Rewrite the PANDA article from "[ View on GitHub" up to and including "as you need.", substituting "Linux" for "FreeBSD".

- Source document:
↓

Back to Articles

PANDA: Recording Nine Billion Instructions in a Few Hundred Megabytes

[ View on GitHub ]

PANDA: Recording Nine Billion Instructions in a Few Hundred Megabytes

Hook

A complete FreeBSD boot sequence—nine billion x86 instructions executing across kernel space, userland, and device drivers—fits in a few hundred megabytes. That recording plays back deterministically, instruction-for-instruction, as many times as you need.

Context

Debugging a memory corruption bug is hard. Debugging one that only appears after 20 minutes of runtime, across kernel and userspace boundaries, is nearly impossible with traditional debuggers. Malware analysts face similar challenges: samples that exhibit behavior only after complex environmental checks, or only on specific architectures. You can't step backwards in gdb. You can't share your exact execution state with a colleague. You can't run the same analysis across ARM, MIPS, and x86 without rewriting your instrumentation.

PANDA (Platform for Architecture-Neutral Dynamic Analysis) emerged from MIT Lincoln Laboratory's research into whole-system analysis. It extends QEMU—the versatile whole-system emulator—with two foundational capabilities: deterministic record and replay, and a plugin architecture for deep runtime analysis. The record/replay system captures non-deterministic inputs (interrupts, DMA, user input) during execution, creating compact logs that reproduce the exact same execution later. The plugin framework lets you write analysis passes that hook into execution at multiple granularities, from individual instructions to system calls. Combined with LLVM translation, these analyses work identically across QEMU's 13 supported CPU architectures.

Technical Insight

CPU Instructions

Translates to

IR Blocks

Logs external events

Injects events during replay

Optionally translates

Architecture-neutral analysis

Execution events

Triggers

Analysis results

Guest OS Execution

QEMU Emulator Core

TCG Code Generator

Record/Replay Engine

Non-deterministic Event Log

LLVM IR Translation

Plugin Framework

Callback Hooks

System architecture — auto-generated

PANDA's architecture stacks three key layers: QEMU's core emulation, a record/replay engine that intercepts non-determinism, and a plugin framework with optional LLVM IR translation for architecture-neutral analysis.

↑

- Data section:
↓

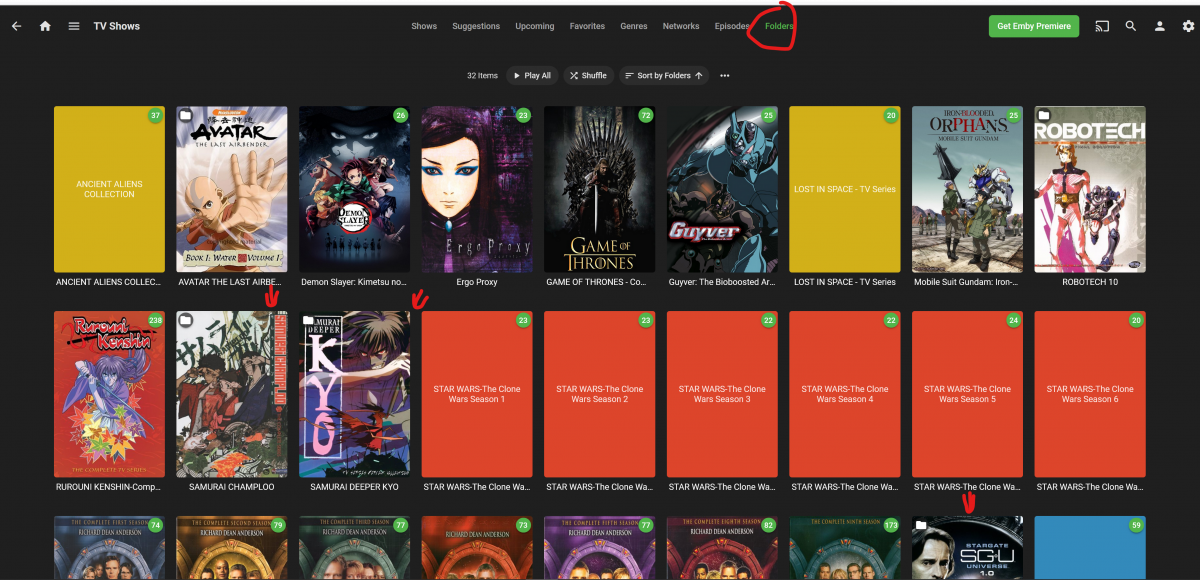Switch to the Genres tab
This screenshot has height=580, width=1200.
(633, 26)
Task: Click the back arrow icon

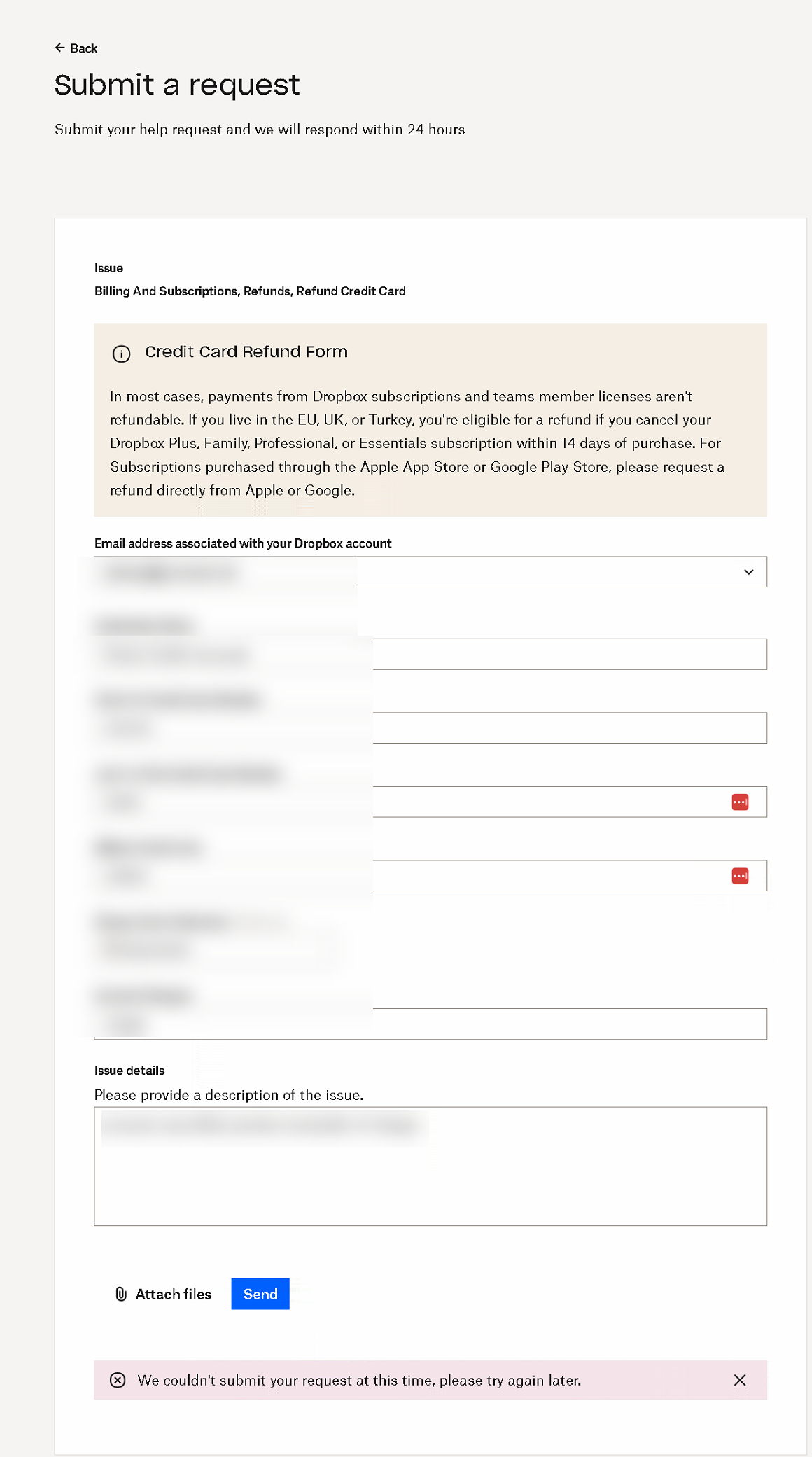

↑

- Result of this exercise:
[ View on GitHub ]

PANDA: Recording Nine Billion Instructions in a Few Hundred Megabytes

Hook

A complete Linux boot sequence—nine billion x86 instructions executing across kernel space, userland, and device drivers—fits in a few hundred megabytes. That recording plays back deterministically, instruction-for-instruction, as many times as you need.